Congenital anomalies such as meningomyelocele and diseases/damage of the central, peripheral, or autonomic nervous systems may produce neurogenic bladder dysfunction, which untreated can result in progressive renal damage, adverse physical effects including decubiti and urinary tract infections, and psychological and social sequelae related to urinary incontinence. A comprehensive bladder-retraining program that incorporates appropriate education, training, medication, and surgical interventions can mitigate the adverse consequences of neurogenic bladder dysfunction and improve both quantity and quality of life. The goals of bladder retraining for neurogenic bladder dysfunction are prevention of urinary incontinence, urinary tract infections, detrusor overdistension, and progressive upper urinary tract damage due to chronic, excessive detrusor pressures. Understanding the physiology and pathophysiology of micturition is essential to select appropriate pharmacologic and surgical interventions to achieve these goals. Future perspectives on potential pharmacological, surgical, and regenerative medicine options for treating neurogenic bladder dysfunction are also presented.
Normal micturition involves proper function of both the bladder and urethra. A detrusor of normal compliance and a physiologically competent urethral sphincter are both necessary to maintain urinary continence. Any increase in abdominal pressure, which inherently produces an increase in bladder pressure, is normally counteracted by an even greater increase in urethral pressure.
Normal micturition involves passive, low pressure filling of the bladder during the urine storage phase while voiding requires coordination of detrusor contraction with internal and external urinary sphincter relaxation. This micturition process is controlled by the central nervous system, which coordinates the sympathetic and parasympathetic nervous system activation with the somatic nervous system to ensure normal micturition with urinary continence .
Voiding dysfunction can result from any mechanical or physiologic defects in the micturition system that result in the inability of the urinary sphincter to appropriately increase (or decrease) its pressure in response to increased bladder pressure. Damage or diseases of the central, peripheral, and autonomic nervous systems may result in neurogenic bladder dysfunction.
Neurogenic bladder dysfunction may complicate a variety of neurologic conditions. In the United States, neurogenic bladder affects 40–90% of persons with multiple sclerosis, 37–72% of those with Parkinsonism, and 15% of those with stroke . Detrusor hyperreflexia is seen in 50–90% of persons with multiple sclerosis, while another 20–30% have detrusor areflexia. There are more than 200,000 persons with spinal cord injuries, and 70–84% of these individuals have at least some degree of bladder dysfunction . Bladder dysfunction is also common in spina bifida, which affects approximately 1 per 1000 live births. Vesicoureteral reflux may occur in up to 40% of children with spina bifida by age 5, and up to 61% of young adults with spina bifida experience urinary incontinence . Less common causes of neurogenic bladder include diabetes mellitus with autonomic neuropathy, pelvic surgery sequelae, and cauda equina syndrome due to lumbar spine pathology.

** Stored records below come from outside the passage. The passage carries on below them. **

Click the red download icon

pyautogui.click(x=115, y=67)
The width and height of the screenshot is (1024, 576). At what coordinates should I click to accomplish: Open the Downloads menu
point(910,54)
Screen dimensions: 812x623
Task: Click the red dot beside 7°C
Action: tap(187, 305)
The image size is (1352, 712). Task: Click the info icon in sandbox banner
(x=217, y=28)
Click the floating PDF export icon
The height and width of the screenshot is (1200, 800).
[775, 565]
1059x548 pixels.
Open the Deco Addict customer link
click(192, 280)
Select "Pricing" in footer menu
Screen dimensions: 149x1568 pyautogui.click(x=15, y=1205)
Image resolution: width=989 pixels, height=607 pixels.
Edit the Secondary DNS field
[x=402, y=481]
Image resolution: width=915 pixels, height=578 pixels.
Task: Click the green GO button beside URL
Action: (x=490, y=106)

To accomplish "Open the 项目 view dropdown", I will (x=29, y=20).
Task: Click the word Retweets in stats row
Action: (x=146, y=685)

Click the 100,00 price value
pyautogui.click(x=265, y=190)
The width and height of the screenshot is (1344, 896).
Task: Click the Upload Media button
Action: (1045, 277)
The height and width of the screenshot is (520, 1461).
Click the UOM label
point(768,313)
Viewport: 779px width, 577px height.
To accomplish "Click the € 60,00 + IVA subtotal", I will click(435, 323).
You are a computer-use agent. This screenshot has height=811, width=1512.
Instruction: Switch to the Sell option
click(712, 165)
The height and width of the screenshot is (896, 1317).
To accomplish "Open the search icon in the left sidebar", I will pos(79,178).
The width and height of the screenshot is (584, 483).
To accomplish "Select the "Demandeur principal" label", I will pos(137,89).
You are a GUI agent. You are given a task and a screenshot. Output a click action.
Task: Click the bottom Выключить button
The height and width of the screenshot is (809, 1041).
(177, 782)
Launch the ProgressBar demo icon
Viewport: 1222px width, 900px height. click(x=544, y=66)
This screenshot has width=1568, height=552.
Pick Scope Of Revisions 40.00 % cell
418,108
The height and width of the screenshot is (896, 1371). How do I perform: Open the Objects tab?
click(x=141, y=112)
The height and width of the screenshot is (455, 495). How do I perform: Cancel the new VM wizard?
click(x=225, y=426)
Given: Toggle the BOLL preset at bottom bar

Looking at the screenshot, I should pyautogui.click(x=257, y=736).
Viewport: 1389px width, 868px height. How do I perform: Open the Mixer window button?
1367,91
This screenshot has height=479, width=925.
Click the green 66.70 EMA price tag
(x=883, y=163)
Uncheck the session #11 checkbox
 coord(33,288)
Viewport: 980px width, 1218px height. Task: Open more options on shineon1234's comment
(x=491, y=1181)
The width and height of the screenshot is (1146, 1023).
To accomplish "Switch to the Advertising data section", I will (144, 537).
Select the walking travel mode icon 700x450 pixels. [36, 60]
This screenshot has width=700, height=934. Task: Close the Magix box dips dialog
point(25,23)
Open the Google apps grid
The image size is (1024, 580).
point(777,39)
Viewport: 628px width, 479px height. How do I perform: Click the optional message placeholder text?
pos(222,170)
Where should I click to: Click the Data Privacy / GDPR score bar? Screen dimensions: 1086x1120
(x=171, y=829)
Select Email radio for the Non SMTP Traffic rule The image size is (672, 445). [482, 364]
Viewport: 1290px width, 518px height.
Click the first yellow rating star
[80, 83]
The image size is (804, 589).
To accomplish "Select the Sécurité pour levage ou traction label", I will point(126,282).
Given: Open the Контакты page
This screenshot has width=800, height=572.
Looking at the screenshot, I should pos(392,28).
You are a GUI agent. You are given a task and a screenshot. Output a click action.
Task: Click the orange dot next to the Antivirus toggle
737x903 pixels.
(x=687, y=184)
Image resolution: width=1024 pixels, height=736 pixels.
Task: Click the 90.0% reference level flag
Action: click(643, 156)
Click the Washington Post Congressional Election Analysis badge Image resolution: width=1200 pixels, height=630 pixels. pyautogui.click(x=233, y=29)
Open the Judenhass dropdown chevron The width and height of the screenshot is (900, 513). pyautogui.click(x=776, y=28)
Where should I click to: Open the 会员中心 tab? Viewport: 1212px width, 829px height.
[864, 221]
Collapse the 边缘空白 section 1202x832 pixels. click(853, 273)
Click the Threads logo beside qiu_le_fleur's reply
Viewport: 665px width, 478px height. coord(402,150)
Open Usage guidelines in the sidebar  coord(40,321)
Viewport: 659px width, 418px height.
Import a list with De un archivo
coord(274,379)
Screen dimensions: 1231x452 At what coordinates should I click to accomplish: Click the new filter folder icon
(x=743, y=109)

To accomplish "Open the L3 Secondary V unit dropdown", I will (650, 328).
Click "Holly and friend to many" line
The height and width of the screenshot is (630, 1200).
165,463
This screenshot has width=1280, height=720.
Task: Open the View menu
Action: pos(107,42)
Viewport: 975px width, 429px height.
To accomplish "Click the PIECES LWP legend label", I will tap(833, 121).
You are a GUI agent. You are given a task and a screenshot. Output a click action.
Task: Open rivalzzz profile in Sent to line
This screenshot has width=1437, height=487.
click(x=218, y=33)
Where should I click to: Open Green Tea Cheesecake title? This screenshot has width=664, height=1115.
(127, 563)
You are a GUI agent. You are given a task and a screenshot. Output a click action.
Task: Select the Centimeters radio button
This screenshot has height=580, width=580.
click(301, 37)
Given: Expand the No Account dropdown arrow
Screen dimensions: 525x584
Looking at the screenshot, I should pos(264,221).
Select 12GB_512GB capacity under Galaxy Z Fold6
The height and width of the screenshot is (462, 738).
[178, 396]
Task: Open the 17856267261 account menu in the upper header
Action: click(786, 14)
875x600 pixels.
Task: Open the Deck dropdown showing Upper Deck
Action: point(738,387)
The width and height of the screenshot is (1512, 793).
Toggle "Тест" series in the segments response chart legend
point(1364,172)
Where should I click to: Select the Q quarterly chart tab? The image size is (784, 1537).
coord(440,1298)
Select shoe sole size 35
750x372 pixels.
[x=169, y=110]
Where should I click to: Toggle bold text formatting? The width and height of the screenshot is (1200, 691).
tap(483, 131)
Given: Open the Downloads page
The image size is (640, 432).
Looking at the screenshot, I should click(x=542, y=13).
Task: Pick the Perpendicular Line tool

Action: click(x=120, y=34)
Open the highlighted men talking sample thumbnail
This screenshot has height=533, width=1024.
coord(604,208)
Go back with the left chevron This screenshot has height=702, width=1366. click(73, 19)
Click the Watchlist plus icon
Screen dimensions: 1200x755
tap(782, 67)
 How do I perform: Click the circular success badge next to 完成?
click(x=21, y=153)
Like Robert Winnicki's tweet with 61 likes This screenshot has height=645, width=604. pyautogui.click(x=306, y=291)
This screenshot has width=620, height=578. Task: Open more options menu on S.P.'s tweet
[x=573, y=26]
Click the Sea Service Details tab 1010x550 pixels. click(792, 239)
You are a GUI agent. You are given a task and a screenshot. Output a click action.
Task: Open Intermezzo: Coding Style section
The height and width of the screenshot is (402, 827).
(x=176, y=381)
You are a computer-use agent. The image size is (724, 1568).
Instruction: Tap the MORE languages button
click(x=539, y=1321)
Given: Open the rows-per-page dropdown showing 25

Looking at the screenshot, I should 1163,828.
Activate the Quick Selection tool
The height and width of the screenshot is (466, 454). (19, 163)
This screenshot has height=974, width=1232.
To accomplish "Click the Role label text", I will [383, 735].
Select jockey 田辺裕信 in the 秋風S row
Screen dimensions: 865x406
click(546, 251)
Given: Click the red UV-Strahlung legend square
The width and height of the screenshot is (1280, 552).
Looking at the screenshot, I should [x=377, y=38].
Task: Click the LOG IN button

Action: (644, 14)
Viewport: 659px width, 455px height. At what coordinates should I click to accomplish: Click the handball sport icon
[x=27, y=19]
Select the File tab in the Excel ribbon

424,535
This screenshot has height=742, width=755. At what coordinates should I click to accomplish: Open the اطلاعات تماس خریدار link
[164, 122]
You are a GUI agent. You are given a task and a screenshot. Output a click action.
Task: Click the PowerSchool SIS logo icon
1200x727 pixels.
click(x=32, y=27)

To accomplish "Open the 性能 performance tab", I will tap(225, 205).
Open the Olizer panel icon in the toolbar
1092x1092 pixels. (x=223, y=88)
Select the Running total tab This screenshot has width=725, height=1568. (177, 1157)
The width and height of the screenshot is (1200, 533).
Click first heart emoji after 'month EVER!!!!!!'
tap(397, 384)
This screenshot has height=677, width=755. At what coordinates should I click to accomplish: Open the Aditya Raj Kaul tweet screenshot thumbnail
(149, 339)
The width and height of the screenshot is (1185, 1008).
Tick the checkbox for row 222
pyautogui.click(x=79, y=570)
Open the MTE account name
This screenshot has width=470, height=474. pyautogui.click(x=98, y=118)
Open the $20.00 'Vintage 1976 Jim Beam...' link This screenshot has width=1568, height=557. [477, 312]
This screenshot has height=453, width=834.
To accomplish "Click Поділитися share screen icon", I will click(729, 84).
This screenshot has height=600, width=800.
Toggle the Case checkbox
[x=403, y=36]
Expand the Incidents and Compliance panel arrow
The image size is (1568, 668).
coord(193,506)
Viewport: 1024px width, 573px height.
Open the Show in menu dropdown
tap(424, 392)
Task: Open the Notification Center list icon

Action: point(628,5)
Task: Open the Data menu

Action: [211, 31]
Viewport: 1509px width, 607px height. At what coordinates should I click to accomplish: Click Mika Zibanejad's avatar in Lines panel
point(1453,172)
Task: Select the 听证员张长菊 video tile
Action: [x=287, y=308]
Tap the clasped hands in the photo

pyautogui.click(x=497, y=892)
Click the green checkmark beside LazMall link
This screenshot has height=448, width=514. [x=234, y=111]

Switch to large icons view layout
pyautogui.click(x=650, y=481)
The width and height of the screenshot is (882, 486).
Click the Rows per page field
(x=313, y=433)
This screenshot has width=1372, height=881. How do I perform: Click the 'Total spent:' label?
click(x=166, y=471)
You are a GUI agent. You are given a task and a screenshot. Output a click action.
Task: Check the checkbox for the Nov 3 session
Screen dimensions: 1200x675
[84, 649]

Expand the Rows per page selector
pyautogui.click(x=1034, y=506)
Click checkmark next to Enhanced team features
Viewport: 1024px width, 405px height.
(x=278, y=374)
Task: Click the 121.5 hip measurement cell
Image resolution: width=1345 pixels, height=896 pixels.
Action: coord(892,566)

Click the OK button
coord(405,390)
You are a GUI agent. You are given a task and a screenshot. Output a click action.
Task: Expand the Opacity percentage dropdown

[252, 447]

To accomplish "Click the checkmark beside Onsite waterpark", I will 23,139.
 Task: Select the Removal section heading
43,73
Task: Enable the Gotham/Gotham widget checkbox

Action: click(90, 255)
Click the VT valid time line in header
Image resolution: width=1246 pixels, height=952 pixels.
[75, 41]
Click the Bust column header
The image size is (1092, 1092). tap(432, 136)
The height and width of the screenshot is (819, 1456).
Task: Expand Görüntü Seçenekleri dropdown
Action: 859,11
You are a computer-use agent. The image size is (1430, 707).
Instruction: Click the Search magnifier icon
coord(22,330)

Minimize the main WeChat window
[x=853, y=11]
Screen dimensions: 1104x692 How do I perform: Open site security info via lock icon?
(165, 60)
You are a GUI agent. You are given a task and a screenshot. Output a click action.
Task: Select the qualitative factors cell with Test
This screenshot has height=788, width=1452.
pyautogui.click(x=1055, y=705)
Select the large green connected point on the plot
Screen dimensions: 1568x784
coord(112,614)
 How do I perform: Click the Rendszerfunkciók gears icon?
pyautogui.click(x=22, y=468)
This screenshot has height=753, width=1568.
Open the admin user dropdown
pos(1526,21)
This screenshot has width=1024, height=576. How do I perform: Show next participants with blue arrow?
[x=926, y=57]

Manack et a examined insurance and pharmacy claims of nearly 60,000 patients with neurogenic bladder over a 4-year period and found a 29–36% rate of lower urinary tract infections, 9–14% rate of urinary retention, and a 6–11% rate of urinary tract obstructions. Upper urinary tract infections were noted in 1.4–2.2% of the neurogenic bladder cohort, and serious systemic illnesses were also diagnosed in this group including septicemia in 2.6–4.7% and acute renal failure in 0.8–2.2%. Neurogenic bladder patients averaged 16 office and 0.5 emergency room visits per year, approximately a third of them leading to hospitalization.
Neurogenic bladder with detrusor overactivity may cause incontinence, which not only leads to embarrassment, depression and social isolation but also may lead to skin decubiti, urethral erosions, and upper urinary tract damage .
Neurogenic bladder dysfunction can be successfully treated to achieve goals of urinary continence, prevention of renal damage from chronically high detrusor pressures, and minimizing risk of urinary tract infections or bladder overdistension. A comprehensive multidisciplinary bladder retraining program can best achieve these goals utilizing patient education, instruction in catheter use/care, medications, and/or bladder or urethral surgical procedures. Experimental works in lumbar-to-sacral nerve rerouting and in regenerative medicine including use of stem cells to mitigate or reverse spinal cord damage producing neurogenic bladder dysfunction are still in their infancy, and more research will be needed to see if the promising results of some small pilot studies are confirmed in larger, controlled studies with long-term followup.